# cutting deck



## Bamataco (Apr 22, 2009)

I recently purchased a brand new GT 5000. As you all probably know it comes with a deck. I live in the desert and have no lawn at all. So I would like to either sell or trade the deck. But I don't have any idea how much I should try to see the deck for. It has never even been installed on the tractor. I would consider trading it if any one is interested for either a front bucket or a plow set up.
If any one is interested I live in New Mexico


----------



## Bamataco (Apr 22, 2009)

Oh I forgot to add that this is a 54 inch deck and has 3 cutting blades. If you have any questions please post then here.


----------



## chrpmaster (May 5, 2004)

I don't know what other model tractors this deck would fit on but if you call Sears they can probably tell you. In your area I don't know if it will be a big seller since I am guessing most other homes don't have much grass to mow either. Then you are probably looking at a big cost to ship it somewhere that a buyer will deduct from the purchase price. 

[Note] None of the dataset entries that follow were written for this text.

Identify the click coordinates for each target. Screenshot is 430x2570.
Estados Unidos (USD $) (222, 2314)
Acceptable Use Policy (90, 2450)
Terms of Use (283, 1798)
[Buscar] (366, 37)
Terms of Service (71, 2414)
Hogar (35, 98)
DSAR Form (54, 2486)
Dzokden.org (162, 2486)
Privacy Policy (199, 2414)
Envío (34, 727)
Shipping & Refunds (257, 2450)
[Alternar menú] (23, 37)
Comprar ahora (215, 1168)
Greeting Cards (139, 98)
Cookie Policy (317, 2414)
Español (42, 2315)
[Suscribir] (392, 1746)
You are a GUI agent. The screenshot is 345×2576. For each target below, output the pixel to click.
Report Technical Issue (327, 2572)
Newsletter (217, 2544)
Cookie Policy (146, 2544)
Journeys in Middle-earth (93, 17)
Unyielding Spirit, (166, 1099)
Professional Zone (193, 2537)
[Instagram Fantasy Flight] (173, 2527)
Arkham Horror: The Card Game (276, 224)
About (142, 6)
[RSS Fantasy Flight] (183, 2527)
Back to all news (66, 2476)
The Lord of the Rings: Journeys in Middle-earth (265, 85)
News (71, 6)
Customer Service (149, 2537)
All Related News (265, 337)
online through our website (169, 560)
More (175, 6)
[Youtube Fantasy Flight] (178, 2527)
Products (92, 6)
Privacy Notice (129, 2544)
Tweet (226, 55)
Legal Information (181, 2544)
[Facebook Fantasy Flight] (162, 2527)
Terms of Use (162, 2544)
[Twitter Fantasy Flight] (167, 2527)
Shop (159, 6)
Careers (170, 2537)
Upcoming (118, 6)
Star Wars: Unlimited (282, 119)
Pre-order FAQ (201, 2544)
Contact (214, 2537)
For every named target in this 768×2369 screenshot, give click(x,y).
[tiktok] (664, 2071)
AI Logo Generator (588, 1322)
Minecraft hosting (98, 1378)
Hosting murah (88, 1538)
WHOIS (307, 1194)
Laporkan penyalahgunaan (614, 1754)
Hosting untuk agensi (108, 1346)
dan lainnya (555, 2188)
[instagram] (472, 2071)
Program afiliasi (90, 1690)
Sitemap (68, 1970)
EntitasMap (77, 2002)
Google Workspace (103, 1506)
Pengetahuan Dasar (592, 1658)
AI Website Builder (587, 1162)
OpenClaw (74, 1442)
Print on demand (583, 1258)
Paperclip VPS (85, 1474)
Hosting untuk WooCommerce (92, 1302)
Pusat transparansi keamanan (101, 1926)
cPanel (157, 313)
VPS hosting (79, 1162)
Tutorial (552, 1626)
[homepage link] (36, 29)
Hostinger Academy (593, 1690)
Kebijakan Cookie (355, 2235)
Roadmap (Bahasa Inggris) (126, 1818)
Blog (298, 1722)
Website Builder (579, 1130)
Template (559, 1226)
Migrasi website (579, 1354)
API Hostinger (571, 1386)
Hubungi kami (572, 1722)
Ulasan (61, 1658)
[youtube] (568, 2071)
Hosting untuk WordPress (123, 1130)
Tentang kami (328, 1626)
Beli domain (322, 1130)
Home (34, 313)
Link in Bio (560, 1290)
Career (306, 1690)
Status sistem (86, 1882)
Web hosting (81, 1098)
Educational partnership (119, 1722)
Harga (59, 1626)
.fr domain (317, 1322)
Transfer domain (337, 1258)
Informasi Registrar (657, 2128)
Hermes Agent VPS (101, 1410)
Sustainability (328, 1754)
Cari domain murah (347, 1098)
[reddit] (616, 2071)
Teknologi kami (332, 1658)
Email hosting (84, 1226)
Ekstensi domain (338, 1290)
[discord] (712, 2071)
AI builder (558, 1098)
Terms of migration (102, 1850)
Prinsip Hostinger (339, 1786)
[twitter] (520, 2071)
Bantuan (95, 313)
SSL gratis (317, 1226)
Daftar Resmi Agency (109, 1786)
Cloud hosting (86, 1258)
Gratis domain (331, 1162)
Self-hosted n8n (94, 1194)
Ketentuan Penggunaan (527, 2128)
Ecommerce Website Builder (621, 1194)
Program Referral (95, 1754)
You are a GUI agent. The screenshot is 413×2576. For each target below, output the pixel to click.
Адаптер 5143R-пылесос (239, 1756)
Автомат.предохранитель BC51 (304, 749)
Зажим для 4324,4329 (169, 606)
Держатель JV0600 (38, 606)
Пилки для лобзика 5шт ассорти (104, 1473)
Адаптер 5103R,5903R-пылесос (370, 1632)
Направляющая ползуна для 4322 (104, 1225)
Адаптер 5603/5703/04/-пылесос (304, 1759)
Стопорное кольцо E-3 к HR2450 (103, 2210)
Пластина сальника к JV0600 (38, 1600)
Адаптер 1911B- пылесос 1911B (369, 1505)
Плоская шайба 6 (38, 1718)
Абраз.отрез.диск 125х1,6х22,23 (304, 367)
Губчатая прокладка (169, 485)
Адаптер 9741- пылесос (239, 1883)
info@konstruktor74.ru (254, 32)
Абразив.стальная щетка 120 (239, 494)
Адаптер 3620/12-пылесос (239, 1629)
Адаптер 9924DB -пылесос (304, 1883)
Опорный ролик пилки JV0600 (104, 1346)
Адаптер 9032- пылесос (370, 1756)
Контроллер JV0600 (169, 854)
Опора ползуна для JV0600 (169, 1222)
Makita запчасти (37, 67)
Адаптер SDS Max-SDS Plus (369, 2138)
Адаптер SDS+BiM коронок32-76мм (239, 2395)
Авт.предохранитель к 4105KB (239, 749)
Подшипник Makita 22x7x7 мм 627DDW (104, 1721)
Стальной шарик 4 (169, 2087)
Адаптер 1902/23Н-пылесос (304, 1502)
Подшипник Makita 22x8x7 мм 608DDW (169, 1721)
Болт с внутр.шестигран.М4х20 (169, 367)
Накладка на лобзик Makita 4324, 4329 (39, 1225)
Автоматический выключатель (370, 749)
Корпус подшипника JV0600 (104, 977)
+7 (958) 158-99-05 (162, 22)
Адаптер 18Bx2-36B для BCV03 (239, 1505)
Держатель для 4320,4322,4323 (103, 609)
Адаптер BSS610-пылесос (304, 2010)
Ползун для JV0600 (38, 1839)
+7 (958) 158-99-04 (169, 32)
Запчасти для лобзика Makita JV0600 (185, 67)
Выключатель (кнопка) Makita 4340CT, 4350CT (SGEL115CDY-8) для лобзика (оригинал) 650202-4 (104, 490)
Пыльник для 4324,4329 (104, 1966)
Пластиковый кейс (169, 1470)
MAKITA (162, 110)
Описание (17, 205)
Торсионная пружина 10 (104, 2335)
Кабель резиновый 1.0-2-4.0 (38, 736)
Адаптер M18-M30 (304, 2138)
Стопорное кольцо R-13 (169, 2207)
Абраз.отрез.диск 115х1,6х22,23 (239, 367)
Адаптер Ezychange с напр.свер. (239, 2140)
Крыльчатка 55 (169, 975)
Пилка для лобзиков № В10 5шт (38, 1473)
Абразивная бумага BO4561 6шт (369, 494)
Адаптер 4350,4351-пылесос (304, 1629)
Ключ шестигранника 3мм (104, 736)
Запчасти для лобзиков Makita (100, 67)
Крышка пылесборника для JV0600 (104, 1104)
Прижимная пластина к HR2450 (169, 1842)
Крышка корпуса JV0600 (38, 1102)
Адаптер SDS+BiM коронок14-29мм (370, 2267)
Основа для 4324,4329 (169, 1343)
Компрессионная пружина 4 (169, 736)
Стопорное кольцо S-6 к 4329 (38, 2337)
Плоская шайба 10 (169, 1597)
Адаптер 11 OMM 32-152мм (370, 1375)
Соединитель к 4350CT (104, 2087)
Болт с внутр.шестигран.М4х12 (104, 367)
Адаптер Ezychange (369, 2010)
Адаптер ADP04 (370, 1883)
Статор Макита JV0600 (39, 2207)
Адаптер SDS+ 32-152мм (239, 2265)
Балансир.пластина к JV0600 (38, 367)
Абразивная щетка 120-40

If you want ideas check Craigslist or ebay. These should give you an idea of value.


----------



## Bamataco (Apr 22, 2009)

chrpmaster I do believe that you are right. But if I sell it for something that beats it never being used by me and taking up space in my garage. 
I have tried looking on e-bay but I can't find any that are comparable to mine. I will give Craigs list a try.


----------